Copy every row below word for word, with nothing changed.
___ DATA TO USE ___
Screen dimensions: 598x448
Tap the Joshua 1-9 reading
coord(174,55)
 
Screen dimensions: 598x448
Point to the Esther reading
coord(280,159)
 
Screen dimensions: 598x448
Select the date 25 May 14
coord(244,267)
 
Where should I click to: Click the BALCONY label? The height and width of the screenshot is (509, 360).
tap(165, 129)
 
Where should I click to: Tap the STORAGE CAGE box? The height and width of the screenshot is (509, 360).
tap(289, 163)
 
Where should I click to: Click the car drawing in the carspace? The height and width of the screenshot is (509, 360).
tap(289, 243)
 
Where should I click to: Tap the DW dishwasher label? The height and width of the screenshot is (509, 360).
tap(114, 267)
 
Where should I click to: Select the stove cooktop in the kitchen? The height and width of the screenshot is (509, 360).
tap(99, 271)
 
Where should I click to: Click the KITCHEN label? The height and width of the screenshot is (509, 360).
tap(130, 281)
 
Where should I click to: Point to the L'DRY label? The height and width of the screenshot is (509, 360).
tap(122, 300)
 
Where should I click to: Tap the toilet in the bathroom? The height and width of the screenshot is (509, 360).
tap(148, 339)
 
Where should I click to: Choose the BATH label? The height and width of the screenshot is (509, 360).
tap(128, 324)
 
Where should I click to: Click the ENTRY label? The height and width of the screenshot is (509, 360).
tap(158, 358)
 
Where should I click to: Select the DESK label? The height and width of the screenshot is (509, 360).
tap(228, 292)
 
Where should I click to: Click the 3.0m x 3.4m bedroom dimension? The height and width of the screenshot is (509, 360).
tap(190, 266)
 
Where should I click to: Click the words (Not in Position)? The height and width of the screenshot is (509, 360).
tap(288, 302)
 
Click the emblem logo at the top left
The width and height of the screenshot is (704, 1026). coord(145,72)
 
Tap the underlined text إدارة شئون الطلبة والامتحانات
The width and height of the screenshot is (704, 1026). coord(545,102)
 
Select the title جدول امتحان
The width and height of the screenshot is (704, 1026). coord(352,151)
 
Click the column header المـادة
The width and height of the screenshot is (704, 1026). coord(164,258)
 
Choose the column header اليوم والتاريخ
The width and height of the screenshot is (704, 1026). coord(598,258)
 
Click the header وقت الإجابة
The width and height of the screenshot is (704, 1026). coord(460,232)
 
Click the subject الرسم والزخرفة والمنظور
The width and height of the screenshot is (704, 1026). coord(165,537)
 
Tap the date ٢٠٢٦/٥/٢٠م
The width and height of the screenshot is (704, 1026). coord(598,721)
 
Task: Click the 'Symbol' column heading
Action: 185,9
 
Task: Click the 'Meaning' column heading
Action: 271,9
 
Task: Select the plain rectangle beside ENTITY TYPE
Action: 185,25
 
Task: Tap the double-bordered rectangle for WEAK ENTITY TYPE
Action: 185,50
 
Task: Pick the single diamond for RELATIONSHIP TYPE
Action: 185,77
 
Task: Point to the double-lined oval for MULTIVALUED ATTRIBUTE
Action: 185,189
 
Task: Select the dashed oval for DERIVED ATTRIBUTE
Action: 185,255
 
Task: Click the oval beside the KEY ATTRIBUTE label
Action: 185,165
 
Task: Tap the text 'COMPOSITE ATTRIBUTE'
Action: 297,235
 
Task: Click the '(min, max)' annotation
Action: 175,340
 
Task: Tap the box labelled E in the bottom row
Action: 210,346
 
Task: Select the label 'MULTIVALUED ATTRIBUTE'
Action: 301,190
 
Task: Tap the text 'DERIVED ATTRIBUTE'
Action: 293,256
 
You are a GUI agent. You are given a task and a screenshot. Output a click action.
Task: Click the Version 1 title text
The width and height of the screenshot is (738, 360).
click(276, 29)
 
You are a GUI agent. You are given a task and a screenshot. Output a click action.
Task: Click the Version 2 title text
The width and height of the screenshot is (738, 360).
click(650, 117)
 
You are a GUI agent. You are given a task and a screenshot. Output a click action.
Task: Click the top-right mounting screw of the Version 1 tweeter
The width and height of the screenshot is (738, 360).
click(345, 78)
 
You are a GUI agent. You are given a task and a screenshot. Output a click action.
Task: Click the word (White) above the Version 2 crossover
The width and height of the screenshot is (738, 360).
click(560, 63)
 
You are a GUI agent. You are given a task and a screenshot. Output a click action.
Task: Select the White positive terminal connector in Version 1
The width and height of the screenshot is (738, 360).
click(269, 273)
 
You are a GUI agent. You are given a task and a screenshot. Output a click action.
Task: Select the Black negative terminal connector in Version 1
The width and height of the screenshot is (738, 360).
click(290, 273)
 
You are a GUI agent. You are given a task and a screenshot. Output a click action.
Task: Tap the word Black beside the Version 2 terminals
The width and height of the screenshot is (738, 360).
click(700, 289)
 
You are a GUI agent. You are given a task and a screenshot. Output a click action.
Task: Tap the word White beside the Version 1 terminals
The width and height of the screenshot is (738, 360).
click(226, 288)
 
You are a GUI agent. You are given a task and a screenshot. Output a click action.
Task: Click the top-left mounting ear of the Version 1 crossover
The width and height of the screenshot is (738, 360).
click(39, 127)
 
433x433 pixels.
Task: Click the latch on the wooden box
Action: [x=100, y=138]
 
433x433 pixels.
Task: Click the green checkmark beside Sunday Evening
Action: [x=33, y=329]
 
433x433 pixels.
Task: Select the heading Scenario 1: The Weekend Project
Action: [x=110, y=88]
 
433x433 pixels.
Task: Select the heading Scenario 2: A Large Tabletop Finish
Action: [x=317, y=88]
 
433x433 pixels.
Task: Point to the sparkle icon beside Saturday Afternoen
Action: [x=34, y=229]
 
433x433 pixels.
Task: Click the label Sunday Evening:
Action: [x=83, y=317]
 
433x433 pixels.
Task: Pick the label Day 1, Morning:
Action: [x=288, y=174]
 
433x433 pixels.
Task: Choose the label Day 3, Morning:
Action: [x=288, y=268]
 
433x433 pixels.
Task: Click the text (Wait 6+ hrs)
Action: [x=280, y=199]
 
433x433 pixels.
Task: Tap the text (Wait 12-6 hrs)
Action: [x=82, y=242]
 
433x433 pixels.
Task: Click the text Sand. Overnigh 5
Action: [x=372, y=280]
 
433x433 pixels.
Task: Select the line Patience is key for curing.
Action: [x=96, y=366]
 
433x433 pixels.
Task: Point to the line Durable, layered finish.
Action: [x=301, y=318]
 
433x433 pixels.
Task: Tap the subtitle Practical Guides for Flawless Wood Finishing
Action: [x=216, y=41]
___
→ **WRITTEN SOLUTION**
Screen dimensions: 598x448
Tap the Joshua 1-9 reading
coord(174,55)
 
Screen dimensions: 598x448
Point to the Esther reading
coord(280,159)
 
Screen dimensions: 598x448
Select the date 25 May 14
coord(244,267)
 
Where should I click to: Click the BALCONY label? The height and width of the screenshot is (509, 360).
tap(165, 129)
 
Where should I click to: Tap the STORAGE CAGE box? The height and width of the screenshot is (509, 360).
tap(289, 163)
 
Where should I click to: Click the car drawing in the carspace? The height and width of the screenshot is (509, 360).
tap(289, 243)
 
Where should I click to: Tap the DW dishwasher label? The height and width of the screenshot is (509, 360).
tap(114, 267)
 
Where should I click to: Select the stove cooktop in the kitchen? The height and width of the screenshot is (509, 360).
tap(99, 271)
 
Where should I click to: Click the KITCHEN label? The height and width of the screenshot is (509, 360).
tap(130, 281)
 
Where should I click to: Point to the L'DRY label? The height and width of the screenshot is (509, 360).
tap(122, 300)
 
Where should I click to: Tap the toilet in the bathroom? The height and width of the screenshot is (509, 360).
tap(148, 339)
 
Where should I click to: Choose the BATH label? The height and width of the screenshot is (509, 360).
tap(128, 324)
 
Where should I click to: Click the ENTRY label? The height and width of the screenshot is (509, 360).
tap(158, 358)
 
Where should I click to: Select the DESK label? The height and width of the screenshot is (509, 360).
tap(228, 292)
 
Where should I click to: Click the 3.0m x 3.4m bedroom dimension? The height and width of the screenshot is (509, 360).
tap(190, 266)
 
Where should I click to: Click the words (Not in Position)? The height and width of the screenshot is (509, 360).
tap(288, 302)
 
Click the emblem logo at the top left
The width and height of the screenshot is (704, 1026). coord(145,72)
 
Tap the underlined text إدارة شئون الطلبة والامتحانات
The width and height of the screenshot is (704, 1026). coord(545,102)
 
Select the title جدول امتحان
The width and height of the screenshot is (704, 1026). coord(352,151)
 
Click the column header المـادة
The width and height of the screenshot is (704, 1026). coord(164,258)
 
Choose the column header اليوم والتاريخ
The width and height of the screenshot is (704, 1026). coord(598,258)
 
Click the header وقت الإجابة
The width and height of the screenshot is (704, 1026). coord(460,232)
 
Click the subject الرسم والزخرفة والمنظور
The width and height of the screenshot is (704, 1026). coord(165,537)
 
Tap the date ٢٠٢٦/٥/٢٠م
The width and height of the screenshot is (704, 1026). coord(598,721)
 
Task: Click the 'Symbol' column heading
Action: 185,9
 
Task: Click the 'Meaning' column heading
Action: 271,9
 
Task: Select the plain rectangle beside ENTITY TYPE
Action: 185,25
 
Task: Tap the double-bordered rectangle for WEAK ENTITY TYPE
Action: 185,50
 
Task: Pick the single diamond for RELATIONSHIP TYPE
Action: 185,77
 
Task: Point to the double-lined oval for MULTIVALUED ATTRIBUTE
Action: 185,189
 
Task: Select the dashed oval for DERIVED ATTRIBUTE
Action: 185,255
 
Task: Click the oval beside the KEY ATTRIBUTE label
Action: 185,165
 
Task: Tap the text 'COMPOSITE ATTRIBUTE'
Action: 297,235
 
Task: Click the '(min, max)' annotation
Action: 175,340
 
Task: Tap the box labelled E in the bottom row
Action: 210,346
 
Task: Select the label 'MULTIVALUED ATTRIBUTE'
Action: 301,190
 
Task: Tap the text 'DERIVED ATTRIBUTE'
Action: 293,256
 
You are a GUI agent. You are given a task and a screenshot. Output a click action.
Task: Click the Version 1 title text
The width and height of the screenshot is (738, 360).
click(276, 29)
 
You are a GUI agent. You are given a task and a screenshot. Output a click action.
Task: Click the Version 2 title text
The width and height of the screenshot is (738, 360).
click(650, 117)
 
You are a GUI agent. You are given a task and a screenshot. Output a click action.
Task: Click the top-right mounting screw of the Version 1 tweeter
The width and height of the screenshot is (738, 360).
click(345, 78)
 
You are a GUI agent. You are given a task and a screenshot. Output a click action.
Task: Click the word (White) above the Version 2 crossover
The width and height of the screenshot is (738, 360).
click(560, 63)
 
You are a GUI agent. You are given a task and a screenshot. Output a click action.
Task: Select the White positive terminal connector in Version 1
The width and height of the screenshot is (738, 360).
click(269, 273)
 
You are a GUI agent. You are given a task and a screenshot. Output a click action.
Task: Select the Black negative terminal connector in Version 1
The width and height of the screenshot is (738, 360).
click(290, 273)
 
You are a GUI agent. You are given a task and a screenshot. Output a click action.
Task: Tap the word Black beside the Version 2 terminals
The width and height of the screenshot is (738, 360).
click(700, 289)
 
You are a GUI agent. You are given a task and a screenshot. Output a click action.
Task: Tap the word White beside the Version 1 terminals
The width and height of the screenshot is (738, 360).
click(226, 288)
 
You are a GUI agent. You are given a task and a screenshot. Output a click action.
Task: Click the top-left mounting ear of the Version 1 crossover
The width and height of the screenshot is (738, 360).
click(39, 127)
 
433x433 pixels.
Task: Click the latch on the wooden box
Action: [x=100, y=138]
 
433x433 pixels.
Task: Click the green checkmark beside Sunday Evening
Action: [x=33, y=329]
 
433x433 pixels.
Task: Select the heading Scenario 1: The Weekend Project
Action: [x=110, y=88]
 
433x433 pixels.
Task: Select the heading Scenario 2: A Large Tabletop Finish
Action: [x=317, y=88]
 
433x433 pixels.
Task: Point to the sparkle icon beside Saturday Afternoen
Action: [x=34, y=229]
 
433x433 pixels.
Task: Click the label Sunday Evening:
Action: [x=83, y=317]
 
433x433 pixels.
Task: Pick the label Day 1, Morning:
Action: [x=288, y=174]
 
433x433 pixels.
Task: Choose the label Day 3, Morning:
Action: [x=288, y=268]
 
433x433 pixels.
Task: Click the text (Wait 6+ hrs)
Action: [x=280, y=199]
 
433x433 pixels.
Task: Tap the text (Wait 12-6 hrs)
Action: [x=82, y=242]
 
433x433 pixels.
Task: Click the text Sand. Overnigh 5
Action: [x=372, y=280]
 
433x433 pixels.
Task: Select the line Patience is key for curing.
Action: [x=96, y=366]
 
433x433 pixels.
Task: Point to the line Durable, layered finish.
Action: [x=301, y=318]
 
433x433 pixels.
Task: Tap the subtitle Practical Guides for Flawless Wood Finishing
Action: [x=216, y=41]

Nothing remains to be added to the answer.